Nothing
#' Creates a dataframe with all the design data for a particular parameter in a
#' crm model
#'
#' Creates a dataframe with all the design data for a particular parameter in a
#' crm model which currently includes "cjs" or "js". These design data are
#' fundamentally different than the design data created for \code{mark} models
#' as explained below.
#'
#' This function is intended to be called from \code{\link{make.design.data}}.
#' It takes the data in \code{x} and creates a dataframe with all of the data
#' needed to fit capture-recapture models (crm) which currently includes "cjs"
#' (Cormack-Jolly-Seber) or "js" (POPAN formulation of the Jolly-Seber model).
#' Before jumping into the details it is useful to have an understanding of the
#' differences between MARK (via the \code{mark in RMark} function) and the
#' package \code{mra} written by Trent McDonald and how they relate to the
#' implementation in \code{\link{cjs_admb}}. With MARK, animals can be placed in
#' groups and the parameters for the model specified via PIMs (parameter
#' index matrices) link the parameters to the specific animals. For
#' example, if for a particular group the \code{Phi} PIM is
#'
#' \preformatted{
#' 1 2 3
#' 4 5
#' 6
#' }
#'
#' Then animals in that group that were first caught/released on occasion 1
#' have the parameters 1,2,3 for the 3 occasions.
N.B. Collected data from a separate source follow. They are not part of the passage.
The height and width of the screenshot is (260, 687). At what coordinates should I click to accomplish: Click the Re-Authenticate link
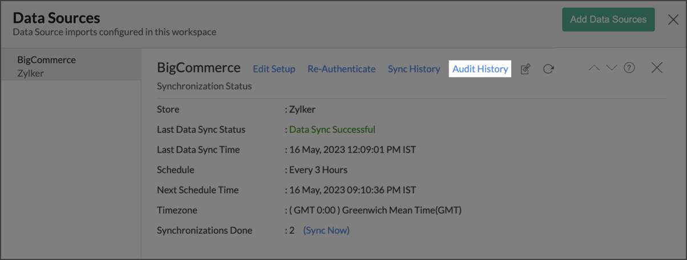tap(341, 69)
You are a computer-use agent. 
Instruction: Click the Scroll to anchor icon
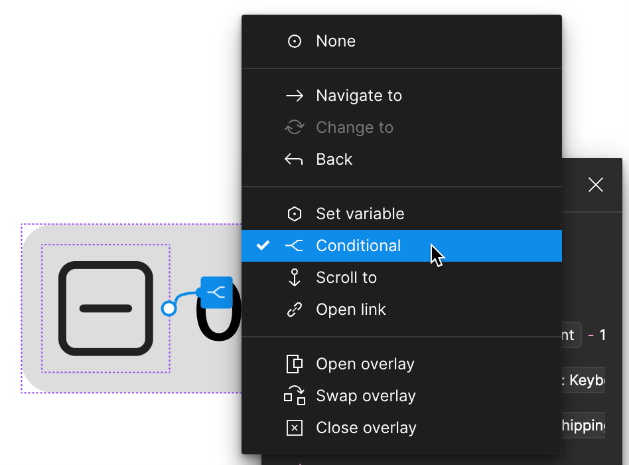[x=294, y=277]
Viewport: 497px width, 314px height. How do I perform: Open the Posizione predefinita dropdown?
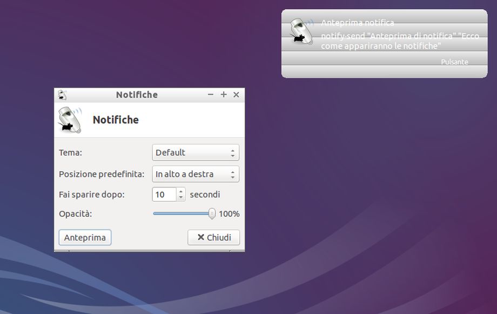(196, 174)
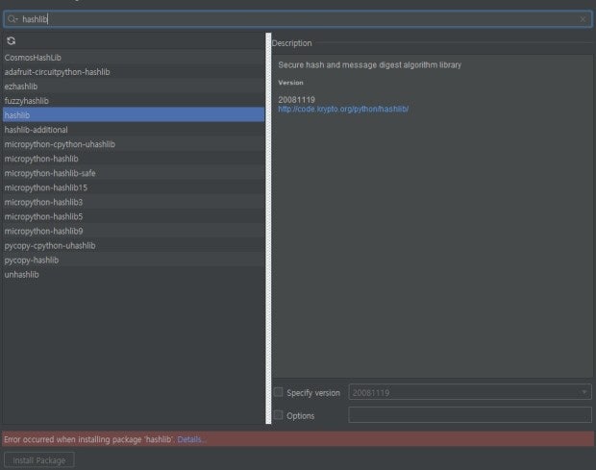
Task: Click the Options text input field
Action: pyautogui.click(x=469, y=415)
Those first caught/released
#' on occasion 2 have parameters 4 and 5 for occasions 2 and 3 and those first
#' caught/released on occasion 3 have parameter 6 for occasion 3. Another
#' group of animals would have a different set of indices for the same set of
#' parameters so they could be discriminated. Many people find this rather
#' confusing until they get used to it but even then if you have many different
#' groups and many occasions, then the indexing process is prone to error.
#' Thus, the rationale for RMark which automates the PIM construction and its
#' use is largely transparent to the user. What RMark does is to create a data
#' structure called design data that automatically assigns \code{design data}
#' to the indices in the PIM. For example, 1 to 6 would be given the data used
#' to create that group and 1 to 3 would be assigned to cohort 1, ... and 1
#' would be assigned to occasion 1 and 2 and 4 would be assigned to occasion 2
#' etc. It also creates an age field which follows the diagonals and can be
#' initialized with the intial age at the time of first capture which is group
#' specific. With a formula and these design data a design matrix can be
#' constructed for the model where the row in the design matrix is the
#' parameter index (e.g., the first 6 rows would be for parameters 1 to 6 as
#' shown above). That would be all good except for individual covariates which
#' are not group-specific. MARK handles individual covariates by specifying
#' the covariate name (eg "weight") as a string in the design matrix. Then for
#' each capture history in plugs in the actual covariate values for that animal
#' to complete the design matrix for that animal. For more details see Laake
#' and Rexstad (2008).
#'
#' From a brief look at package \code{mra} and personal communication with
#' Trent McDonald, I give the following brief and possibly incorrect
#' description of the pacakge \code{mra} at the time of writing (28 Aug 2008).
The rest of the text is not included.